● PROVIDED DATA:
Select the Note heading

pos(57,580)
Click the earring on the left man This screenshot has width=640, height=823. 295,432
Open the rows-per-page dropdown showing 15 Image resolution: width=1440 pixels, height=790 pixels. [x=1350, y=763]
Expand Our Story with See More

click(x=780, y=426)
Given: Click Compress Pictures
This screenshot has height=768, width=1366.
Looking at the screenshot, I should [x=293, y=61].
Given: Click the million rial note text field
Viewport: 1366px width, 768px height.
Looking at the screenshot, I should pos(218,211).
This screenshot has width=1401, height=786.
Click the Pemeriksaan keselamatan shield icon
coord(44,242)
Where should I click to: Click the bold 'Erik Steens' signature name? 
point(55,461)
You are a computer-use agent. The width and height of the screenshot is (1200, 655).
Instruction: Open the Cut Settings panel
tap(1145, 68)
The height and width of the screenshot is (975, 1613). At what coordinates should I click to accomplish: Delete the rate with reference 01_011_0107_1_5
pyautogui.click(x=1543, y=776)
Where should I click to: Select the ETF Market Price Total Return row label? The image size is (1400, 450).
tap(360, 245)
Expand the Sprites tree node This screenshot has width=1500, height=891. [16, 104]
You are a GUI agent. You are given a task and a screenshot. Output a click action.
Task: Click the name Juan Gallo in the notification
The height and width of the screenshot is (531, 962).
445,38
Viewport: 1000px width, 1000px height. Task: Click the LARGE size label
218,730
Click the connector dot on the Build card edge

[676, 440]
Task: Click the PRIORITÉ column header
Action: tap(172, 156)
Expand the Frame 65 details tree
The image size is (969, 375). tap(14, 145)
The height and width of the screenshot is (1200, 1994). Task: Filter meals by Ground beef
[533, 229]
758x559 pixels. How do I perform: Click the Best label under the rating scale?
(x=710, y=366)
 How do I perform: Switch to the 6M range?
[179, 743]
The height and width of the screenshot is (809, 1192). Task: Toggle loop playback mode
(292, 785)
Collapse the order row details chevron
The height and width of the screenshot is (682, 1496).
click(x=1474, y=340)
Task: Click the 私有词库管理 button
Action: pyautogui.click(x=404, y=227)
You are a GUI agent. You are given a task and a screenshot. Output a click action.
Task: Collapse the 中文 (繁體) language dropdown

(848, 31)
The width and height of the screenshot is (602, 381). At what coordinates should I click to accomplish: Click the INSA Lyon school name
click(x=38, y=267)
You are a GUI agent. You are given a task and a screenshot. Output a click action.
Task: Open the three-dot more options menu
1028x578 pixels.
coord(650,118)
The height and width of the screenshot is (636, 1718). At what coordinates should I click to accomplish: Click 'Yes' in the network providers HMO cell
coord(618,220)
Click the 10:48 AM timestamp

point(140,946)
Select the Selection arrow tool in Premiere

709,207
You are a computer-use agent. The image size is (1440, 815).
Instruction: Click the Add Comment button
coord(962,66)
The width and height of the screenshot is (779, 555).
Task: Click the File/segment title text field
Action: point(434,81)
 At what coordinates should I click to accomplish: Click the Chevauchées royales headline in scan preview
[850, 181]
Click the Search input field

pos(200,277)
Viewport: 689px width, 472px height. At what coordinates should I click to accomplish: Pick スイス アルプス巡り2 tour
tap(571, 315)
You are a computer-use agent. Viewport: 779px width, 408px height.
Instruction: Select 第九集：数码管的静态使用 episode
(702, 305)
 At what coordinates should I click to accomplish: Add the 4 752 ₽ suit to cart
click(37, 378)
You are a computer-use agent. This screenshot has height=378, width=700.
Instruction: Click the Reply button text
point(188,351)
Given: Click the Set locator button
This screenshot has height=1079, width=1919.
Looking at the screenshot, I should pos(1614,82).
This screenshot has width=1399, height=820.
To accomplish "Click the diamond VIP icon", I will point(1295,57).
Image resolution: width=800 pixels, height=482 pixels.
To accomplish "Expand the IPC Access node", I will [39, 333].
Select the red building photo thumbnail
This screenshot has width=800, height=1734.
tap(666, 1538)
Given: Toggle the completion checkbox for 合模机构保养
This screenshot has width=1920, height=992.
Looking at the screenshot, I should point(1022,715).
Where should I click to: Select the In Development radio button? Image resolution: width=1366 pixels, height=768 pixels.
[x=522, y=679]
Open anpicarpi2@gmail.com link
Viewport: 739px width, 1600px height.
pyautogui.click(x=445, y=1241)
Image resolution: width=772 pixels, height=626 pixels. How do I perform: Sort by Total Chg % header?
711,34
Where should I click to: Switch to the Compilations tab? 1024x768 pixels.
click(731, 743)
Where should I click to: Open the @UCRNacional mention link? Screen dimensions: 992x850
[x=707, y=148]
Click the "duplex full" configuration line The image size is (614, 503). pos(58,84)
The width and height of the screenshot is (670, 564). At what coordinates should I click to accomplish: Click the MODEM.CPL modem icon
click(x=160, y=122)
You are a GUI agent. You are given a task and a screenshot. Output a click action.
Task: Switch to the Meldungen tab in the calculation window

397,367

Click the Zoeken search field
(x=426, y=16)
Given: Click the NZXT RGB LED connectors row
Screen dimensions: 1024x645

● EXERCISE OBJECTIVE: From the first line to the last, please write out the entries exactly.

● WRITTEN SOLUTION:
Select the Note heading

pos(57,580)
Click the earring on the left man This screenshot has width=640, height=823. 295,432
Open the rows-per-page dropdown showing 15 Image resolution: width=1440 pixels, height=790 pixels. [x=1350, y=763]
Expand Our Story with See More

click(x=780, y=426)
Given: Click Compress Pictures
This screenshot has height=768, width=1366.
Looking at the screenshot, I should [x=293, y=61].
Given: Click the million rial note text field
Viewport: 1366px width, 768px height.
Looking at the screenshot, I should pos(218,211).
This screenshot has width=1401, height=786.
Click the Pemeriksaan keselamatan shield icon
coord(44,242)
Where should I click to: Click the bold 'Erik Steens' signature name? 
point(55,461)
You are a computer-use agent. The width and height of the screenshot is (1200, 655).
Instruction: Open the Cut Settings panel
tap(1145, 68)
The height and width of the screenshot is (975, 1613). At what coordinates should I click to accomplish: Delete the rate with reference 01_011_0107_1_5
pyautogui.click(x=1543, y=776)
Where should I click to: Select the ETF Market Price Total Return row label? The image size is (1400, 450).
tap(360, 245)
Expand the Sprites tree node This screenshot has width=1500, height=891. [16, 104]
You are a GUI agent. You are given a task and a screenshot. Output a click action.
Task: Click the name Juan Gallo in the notification
The height and width of the screenshot is (531, 962).
445,38
Viewport: 1000px width, 1000px height. Task: Click the LARGE size label
218,730
Click the connector dot on the Build card edge

[676, 440]
Task: Click the PRIORITÉ column header
Action: tap(172, 156)
Expand the Frame 65 details tree
The image size is (969, 375). tap(14, 145)
The height and width of the screenshot is (1200, 1994). Task: Filter meals by Ground beef
[533, 229]
758x559 pixels. How do I perform: Click the Best label under the rating scale?
(x=710, y=366)
 How do I perform: Switch to the 6M range?
[179, 743]
The height and width of the screenshot is (809, 1192). Task: Toggle loop playback mode
(292, 785)
Collapse the order row details chevron
The height and width of the screenshot is (682, 1496).
click(x=1474, y=340)
Task: Click the 私有词库管理 button
Action: pyautogui.click(x=404, y=227)
You are a GUI agent. You are given a task and a screenshot. Output a click action.
Task: Collapse the 中文 (繁體) language dropdown

(848, 31)
The width and height of the screenshot is (602, 381). At what coordinates should I click to accomplish: Click the INSA Lyon school name
click(x=38, y=267)
You are a GUI agent. You are given a task and a screenshot. Output a click action.
Task: Open the three-dot more options menu
1028x578 pixels.
coord(650,118)
The height and width of the screenshot is (636, 1718). At what coordinates should I click to accomplish: Click 'Yes' in the network providers HMO cell
coord(618,220)
Click the 10:48 AM timestamp

point(140,946)
Select the Selection arrow tool in Premiere

709,207
You are a computer-use agent. The image size is (1440, 815).
Instruction: Click the Add Comment button
coord(962,66)
The width and height of the screenshot is (779, 555).
Task: Click the File/segment title text field
Action: point(434,81)
 At what coordinates should I click to accomplish: Click the Chevauchées royales headline in scan preview
[850, 181]
Click the Search input field

pos(200,277)
Viewport: 689px width, 472px height. At what coordinates should I click to accomplish: Pick スイス アルプス巡り2 tour
tap(571, 315)
You are a computer-use agent. Viewport: 779px width, 408px height.
Instruction: Select 第九集：数码管的静态使用 episode
(702, 305)
 At what coordinates should I click to accomplish: Add the 4 752 ₽ suit to cart
click(37, 378)
You are a computer-use agent. This screenshot has height=378, width=700.
Instruction: Click the Reply button text
point(188,351)
Given: Click the Set locator button
This screenshot has height=1079, width=1919.
Looking at the screenshot, I should pos(1614,82).
This screenshot has width=1399, height=820.
To accomplish "Click the diamond VIP icon", I will point(1295,57).
Image resolution: width=800 pixels, height=482 pixels.
To accomplish "Expand the IPC Access node", I will [39, 333].
Select the red building photo thumbnail
This screenshot has width=800, height=1734.
tap(666, 1538)
Given: Toggle the completion checkbox for 合模机构保养
This screenshot has width=1920, height=992.
Looking at the screenshot, I should point(1022,715).
Where should I click to: Select the In Development radio button? Image resolution: width=1366 pixels, height=768 pixels.
[x=522, y=679]
Open anpicarpi2@gmail.com link
Viewport: 739px width, 1600px height.
pyautogui.click(x=445, y=1241)
Image resolution: width=772 pixels, height=626 pixels. How do I perform: Sort by Total Chg % header?
711,34
Where should I click to: Switch to the Compilations tab? 1024x768 pixels.
click(731, 743)
Where should I click to: Open the @UCRNacional mention link? Screen dimensions: 992x850
[x=707, y=148]
Click the "duplex full" configuration line The image size is (614, 503). pos(58,84)
The width and height of the screenshot is (670, 564). At what coordinates should I click to accomplish: Click the MODEM.CPL modem icon
click(x=160, y=122)
You are a GUI agent. You are given a task and a screenshot. Output a click action.
Task: Switch to the Meldungen tab in the calculation window

397,367

Click the Zoeken search field
(x=426, y=16)
Given: Click the NZXT RGB LED connectors row
Screen dimensions: 1024x645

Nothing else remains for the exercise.